I had been harbouring the past for a little too long for my liking, and I believe that most people would understand this with little difficulty, as ate away at my present, the very gift I have been given every single second of my life.
Sometimes we try moving on, but I guess that one thing that holds us back is fear. Slightly delusional imagining the past much better than it perhaps had really been, and worried that the future would be bleaker than what we really could create.

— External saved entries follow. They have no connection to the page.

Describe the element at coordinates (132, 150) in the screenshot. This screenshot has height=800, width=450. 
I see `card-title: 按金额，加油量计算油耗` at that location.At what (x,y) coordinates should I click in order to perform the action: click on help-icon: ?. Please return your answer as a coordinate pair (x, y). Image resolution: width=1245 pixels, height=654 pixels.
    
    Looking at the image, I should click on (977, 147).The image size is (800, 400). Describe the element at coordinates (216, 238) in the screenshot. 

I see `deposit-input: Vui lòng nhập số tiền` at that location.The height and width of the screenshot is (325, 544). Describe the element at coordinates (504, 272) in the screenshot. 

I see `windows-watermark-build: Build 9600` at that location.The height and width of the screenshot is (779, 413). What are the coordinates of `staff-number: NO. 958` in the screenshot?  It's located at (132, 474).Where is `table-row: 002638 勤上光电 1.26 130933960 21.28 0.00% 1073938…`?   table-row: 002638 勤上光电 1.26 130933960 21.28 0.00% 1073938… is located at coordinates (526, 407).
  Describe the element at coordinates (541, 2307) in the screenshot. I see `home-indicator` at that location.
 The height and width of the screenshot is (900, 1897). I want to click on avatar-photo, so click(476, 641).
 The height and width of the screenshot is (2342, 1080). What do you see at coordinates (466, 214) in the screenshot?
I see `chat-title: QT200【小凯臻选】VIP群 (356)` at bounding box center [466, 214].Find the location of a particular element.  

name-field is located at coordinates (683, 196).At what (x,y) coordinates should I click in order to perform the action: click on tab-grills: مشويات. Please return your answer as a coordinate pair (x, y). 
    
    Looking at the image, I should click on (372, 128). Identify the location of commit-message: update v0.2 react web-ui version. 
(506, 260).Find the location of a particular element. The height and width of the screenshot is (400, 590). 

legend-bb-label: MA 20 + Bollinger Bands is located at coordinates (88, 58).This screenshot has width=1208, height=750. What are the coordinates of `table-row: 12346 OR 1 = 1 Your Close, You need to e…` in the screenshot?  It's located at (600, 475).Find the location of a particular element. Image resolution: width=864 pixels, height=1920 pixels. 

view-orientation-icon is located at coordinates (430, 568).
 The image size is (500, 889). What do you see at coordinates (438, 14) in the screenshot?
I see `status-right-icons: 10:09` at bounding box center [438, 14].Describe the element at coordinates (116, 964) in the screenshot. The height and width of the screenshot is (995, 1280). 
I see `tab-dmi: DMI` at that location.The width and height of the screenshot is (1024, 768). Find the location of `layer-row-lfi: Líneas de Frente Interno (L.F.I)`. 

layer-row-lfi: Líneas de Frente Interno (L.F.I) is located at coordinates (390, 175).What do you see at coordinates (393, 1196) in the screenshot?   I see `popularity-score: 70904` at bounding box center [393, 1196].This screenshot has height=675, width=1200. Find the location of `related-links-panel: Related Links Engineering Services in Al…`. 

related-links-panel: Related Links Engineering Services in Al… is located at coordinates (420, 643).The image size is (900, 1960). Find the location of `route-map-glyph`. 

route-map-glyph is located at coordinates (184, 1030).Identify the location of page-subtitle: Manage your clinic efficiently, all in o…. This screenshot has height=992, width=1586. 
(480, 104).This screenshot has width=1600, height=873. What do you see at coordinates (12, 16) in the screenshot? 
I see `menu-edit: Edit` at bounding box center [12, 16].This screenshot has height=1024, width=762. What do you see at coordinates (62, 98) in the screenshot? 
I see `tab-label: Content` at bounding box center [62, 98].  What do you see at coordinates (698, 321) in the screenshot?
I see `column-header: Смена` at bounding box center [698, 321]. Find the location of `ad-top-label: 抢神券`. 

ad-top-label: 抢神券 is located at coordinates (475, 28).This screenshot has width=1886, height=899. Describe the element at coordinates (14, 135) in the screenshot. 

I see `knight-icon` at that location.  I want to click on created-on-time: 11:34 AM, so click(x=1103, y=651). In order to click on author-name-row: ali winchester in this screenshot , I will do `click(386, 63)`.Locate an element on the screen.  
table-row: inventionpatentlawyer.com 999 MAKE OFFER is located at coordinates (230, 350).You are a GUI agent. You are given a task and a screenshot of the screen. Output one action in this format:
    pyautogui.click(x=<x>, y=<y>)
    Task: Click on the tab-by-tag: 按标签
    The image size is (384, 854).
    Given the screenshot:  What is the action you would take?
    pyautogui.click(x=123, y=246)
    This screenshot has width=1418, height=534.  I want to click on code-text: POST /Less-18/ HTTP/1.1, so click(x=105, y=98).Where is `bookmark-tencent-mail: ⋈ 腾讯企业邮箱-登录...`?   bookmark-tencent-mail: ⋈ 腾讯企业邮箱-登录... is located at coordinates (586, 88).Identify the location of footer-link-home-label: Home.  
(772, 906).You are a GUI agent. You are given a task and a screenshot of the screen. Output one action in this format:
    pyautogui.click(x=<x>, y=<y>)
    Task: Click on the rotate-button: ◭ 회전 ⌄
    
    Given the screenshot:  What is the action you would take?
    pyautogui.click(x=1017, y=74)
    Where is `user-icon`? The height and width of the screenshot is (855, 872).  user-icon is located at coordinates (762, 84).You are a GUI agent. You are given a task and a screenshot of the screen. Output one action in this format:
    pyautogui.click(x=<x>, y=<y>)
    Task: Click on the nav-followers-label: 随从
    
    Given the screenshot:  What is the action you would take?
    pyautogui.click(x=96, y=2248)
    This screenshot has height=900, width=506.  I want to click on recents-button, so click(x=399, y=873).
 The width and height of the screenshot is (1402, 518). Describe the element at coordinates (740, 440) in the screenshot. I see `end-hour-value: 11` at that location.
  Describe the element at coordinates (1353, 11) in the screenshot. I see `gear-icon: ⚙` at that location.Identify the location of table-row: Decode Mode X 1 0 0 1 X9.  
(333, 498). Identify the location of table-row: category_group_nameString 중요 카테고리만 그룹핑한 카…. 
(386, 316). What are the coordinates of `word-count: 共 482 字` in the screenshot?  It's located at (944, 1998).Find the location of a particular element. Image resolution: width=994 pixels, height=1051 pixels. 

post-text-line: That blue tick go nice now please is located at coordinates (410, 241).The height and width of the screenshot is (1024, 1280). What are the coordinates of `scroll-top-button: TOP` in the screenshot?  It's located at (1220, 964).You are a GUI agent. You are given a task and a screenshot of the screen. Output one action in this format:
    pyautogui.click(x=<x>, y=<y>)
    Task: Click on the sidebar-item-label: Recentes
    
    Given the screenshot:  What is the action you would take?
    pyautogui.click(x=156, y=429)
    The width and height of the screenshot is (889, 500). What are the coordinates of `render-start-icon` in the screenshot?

Today, I found my love again for real.
I have always been very insistent that people take up what they really like, for there is no other way to succeed, or at the very least, be happy. There is just no point in going for a conventional ‘stable’ job when you can measure out your liking for it in teaspoons and number of nods in the classes you actually do bother to attend. Of course, I do understand that not everyone would do that. There are some who are exceedingly faithful students and it saddens me to watch them end up mediocrely, especially if they could have succeeded in some other field where their heart was. Besides that, I have heard of the other so-called obligations of parents, and perhaps, the matter of wages. The latter, being much simpler, disgusts me (even if you call yourselves ‘realistic’ and whatsoever excuses you give for spending a lifetime seeking for bags of cold, hard gold instead of living in the spirit of passion and contributing to the world.) I outrightly say that it disgusts me. Realism hardly even exists; and ‘being realistic’ is just a socially accepted form of being pessimistic. As for the formal, the ‘parent problem’, well, lets just say that for love, we would do anything, wouldn’t we? Find a way, persuade them, and even at times, insist. It is, after all, your life. They aren’t going to be the ones who would be commuting to and fro to your job; they aren’t going to be the one who’s going to have to stay up late and at odd hours to rush to meet a deadline; they just aren’t going to be the ones who would handle your life. You might be children now, but you are going to have to grow up. If they can’t understand that, help them. But keep your eye on your heart.
This isn’t being rebellious. You still do respect them, you definitely should. But there are just some choices in life which you have to make on your own, and it’s better to start learning how-to now.
Then, make sure you do it well. Show them you could, all along. Or maybe you fall; sometimes, we do. Get back up, always get back up. It’s okay to nurse yourself for a while, but remember to keep faith.
But hey, this post isn’t about you. It’s about me. I had just been in the most passionate class ever. The way the lecturer spoke, and maybe it was just me (although I highly doubt it), I hung on to every word. Every word rumbled through my mind like church bells through an entire town. Every sentence made sense, and the things he talked about stirred something inside me that pulled and it was my heart speaking to my mind: I want to learn to do that. Or even just a simple slight lose of breath, and I wonder on the surface if I could ever do that, but inside of me, I want to. I want to so badly. And I want to read every book, watch every movie, caress every filming gear... I just want to live! And I’m so in awe.
And he read my name out correctly, which was a plus. Man, am I so infatuated!
For a gratifying change, this was all I thought about while I was in the shower just a while ago.
It doesn’t feel as cheesy as heaven, but it feels really really great.